(Brief):
With every picture left out, give the data below back exactly.

(Available data):
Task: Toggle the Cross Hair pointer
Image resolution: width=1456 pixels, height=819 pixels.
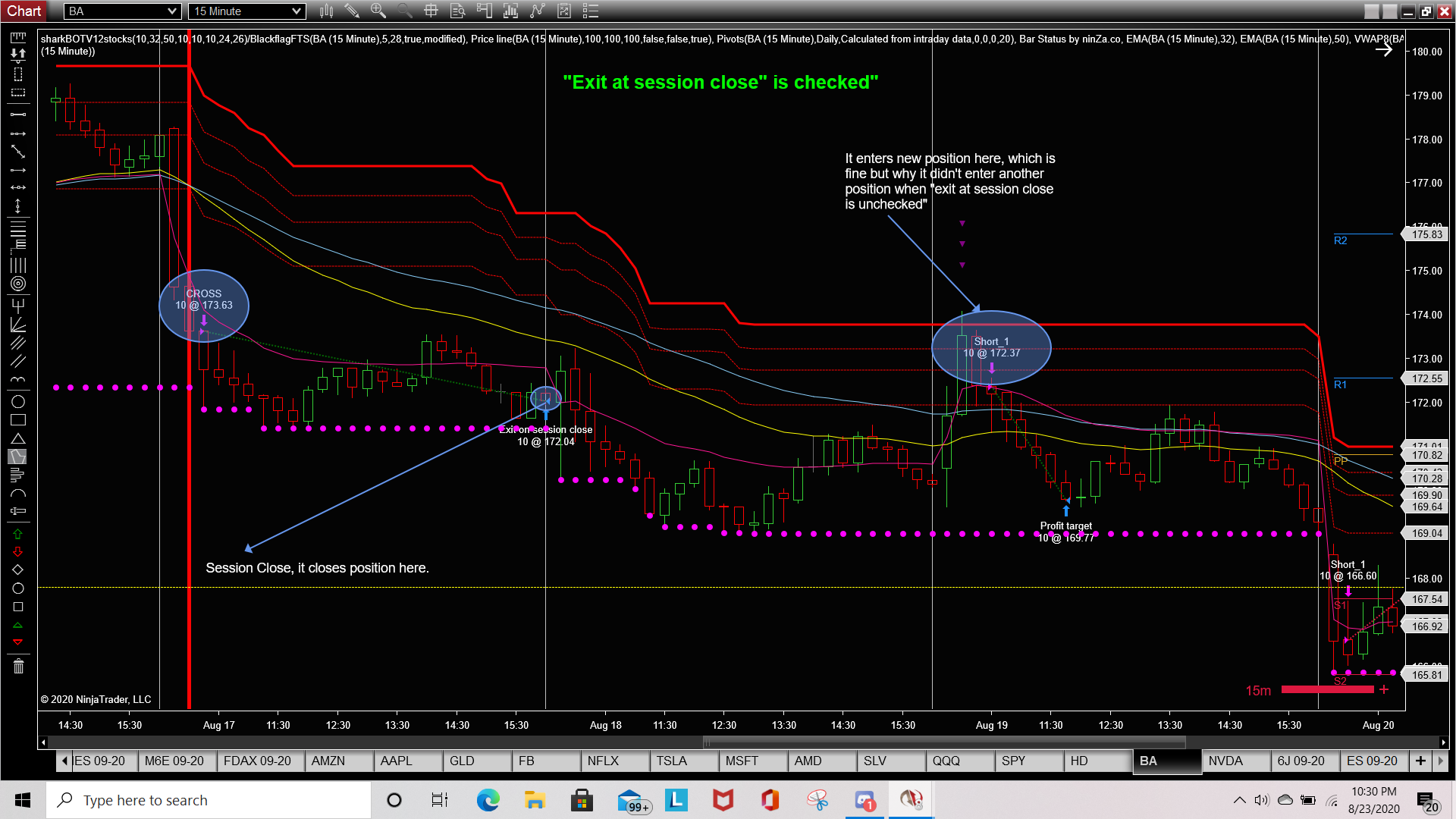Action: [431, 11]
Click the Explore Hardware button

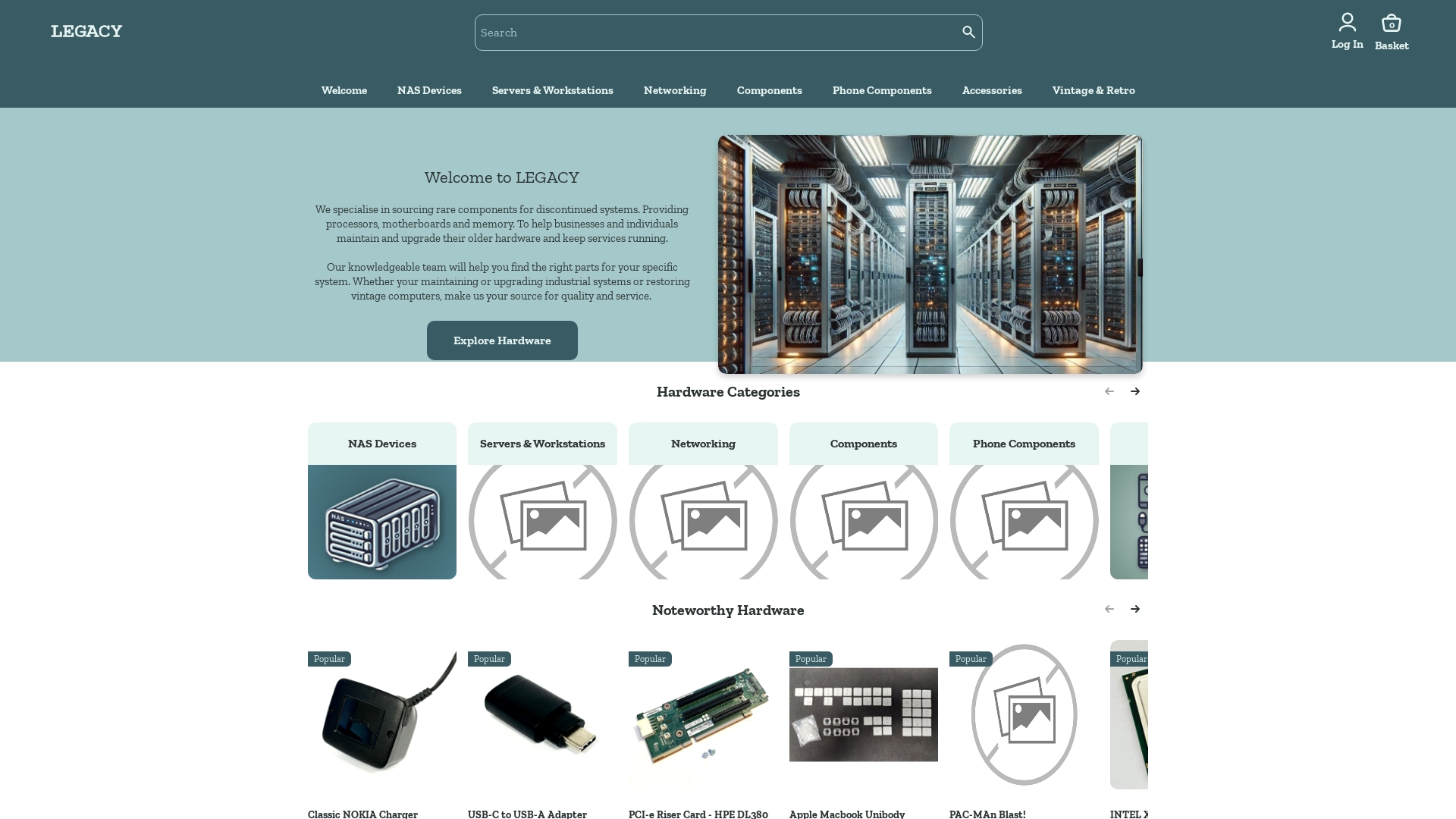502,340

(Written solution):
Task: Toggle the Cross Hair pointer
Image resolution: width=1456 pixels, height=819 pixels.
Action: [431, 11]
Click the Explore Hardware button

502,340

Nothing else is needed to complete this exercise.